Esta es la fórmula —no por
comodidad de producción, sino por urgencia— de varias películas de ciencia
ficción: mezclar más de una problemática social, representarla en el futuro,
pero aterrizándola al presente con el objetivo de mostrar un poco de lo
que sucede en nuestra realidad y que podría ser incluso aún peor; pero
siempre se da la esperanza de que todavía es posible evitarlo.
Julio Hernández Cordón entiende la distopía
como una forma de “lanzar pedradas” a los espectadores: “creo que eso
suaviza las cosas para el público, saber que están presenciado algo que puede
sonar muy terrible pero que simula no estar en el presente”. El director comprende
que los escenarios distópicos son una forma muy sutil pero
efectiva de hacer conciencia.
Hernández Cordón desprende otros tópicos que son relevantes como la supresión de la libertad, el desgaste emocional, la niñez y la madurez. La niña protagonista, apodada “Huck”, -interpretada por la propia hija del director- narra la película con su voz en off, siendo muy consciente de su realidad y de los problemas que vive; llegando a ser un refugio para su propio padre Rogelio, pues son lo único que tienen: a ellos mismos.
Una constante en el cine de Hernández
Cordón es que niños y adolescentes se ven envueltos en contextos sociales
duros y deben enfrentarse a situaciones difíciles. En Gasolina (México,
2008) tres amigos roban gasolina con el único propósito de deambular sin rumbo
en un auto donde en cada parada se ven inmersos ante problemas que ponen a
prueba su amistad. Te prometo anarquía (México, 2015) explora
la relación entre Miguel y Johnny, quienes también se dedican a la venta de
sangre clandestina. En Cómprame un revólver (México, 2018) la
distopía es la que pone a prueba a los protagonistas.
A pesar de que su mundo resulta caótico y hostil, los personajes del cine de Hernández Cordón no olvidan que los lazos de amistad o familiares son realmente lo más importante que tenemos, pues brindan amor y protección, y siempre se buscará la forma de hacer frente a los problemas con tal de que todos se sientan bien. Así en el último filme del director, Rogelio no dudará en hacer cualquier cosa para mantener a su hija segura; ella, por su parte, intentará cuidar a su padre a pesar de las pocas posibilidades.

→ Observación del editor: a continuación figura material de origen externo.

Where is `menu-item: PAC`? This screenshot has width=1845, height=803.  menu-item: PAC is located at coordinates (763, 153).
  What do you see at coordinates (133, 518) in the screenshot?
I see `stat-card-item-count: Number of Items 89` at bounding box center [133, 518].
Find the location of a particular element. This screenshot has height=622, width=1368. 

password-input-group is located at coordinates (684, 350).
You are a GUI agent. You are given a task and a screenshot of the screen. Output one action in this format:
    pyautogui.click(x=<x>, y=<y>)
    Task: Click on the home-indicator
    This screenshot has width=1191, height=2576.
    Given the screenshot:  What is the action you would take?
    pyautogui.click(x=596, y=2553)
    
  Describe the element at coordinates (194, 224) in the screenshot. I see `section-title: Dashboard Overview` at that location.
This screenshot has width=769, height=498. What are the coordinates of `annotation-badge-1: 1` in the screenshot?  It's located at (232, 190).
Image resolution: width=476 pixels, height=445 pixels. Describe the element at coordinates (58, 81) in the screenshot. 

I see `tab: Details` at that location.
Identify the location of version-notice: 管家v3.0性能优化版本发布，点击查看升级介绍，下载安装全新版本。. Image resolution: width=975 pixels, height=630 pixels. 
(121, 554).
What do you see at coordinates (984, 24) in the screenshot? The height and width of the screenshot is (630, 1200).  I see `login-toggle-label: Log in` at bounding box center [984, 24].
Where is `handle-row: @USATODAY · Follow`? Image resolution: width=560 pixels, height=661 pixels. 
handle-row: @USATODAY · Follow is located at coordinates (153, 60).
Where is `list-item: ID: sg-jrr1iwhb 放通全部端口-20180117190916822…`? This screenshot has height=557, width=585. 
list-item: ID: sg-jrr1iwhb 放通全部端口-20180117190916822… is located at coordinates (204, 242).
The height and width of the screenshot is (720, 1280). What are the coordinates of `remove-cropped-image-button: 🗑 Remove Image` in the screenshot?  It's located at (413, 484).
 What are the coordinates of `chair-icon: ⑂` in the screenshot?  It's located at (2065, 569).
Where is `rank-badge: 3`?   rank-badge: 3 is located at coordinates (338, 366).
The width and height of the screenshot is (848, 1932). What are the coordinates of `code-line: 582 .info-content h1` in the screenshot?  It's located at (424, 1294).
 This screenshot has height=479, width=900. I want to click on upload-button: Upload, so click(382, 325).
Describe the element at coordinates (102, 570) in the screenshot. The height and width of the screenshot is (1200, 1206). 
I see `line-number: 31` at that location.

Lo único que queda de esperanza en los escenarios distópicos son la elección y el cambio. Así como existe la posibilidad de llegar a realidades indeseables y terribles o a escenarios más anhelados -por pura consecuencia de la humanidad y su desarrollo-, existe la posibilidad del cambio: esperar a que nuestras nuevas decisiones enderecen el rumbo y devenga en tiempos mejores.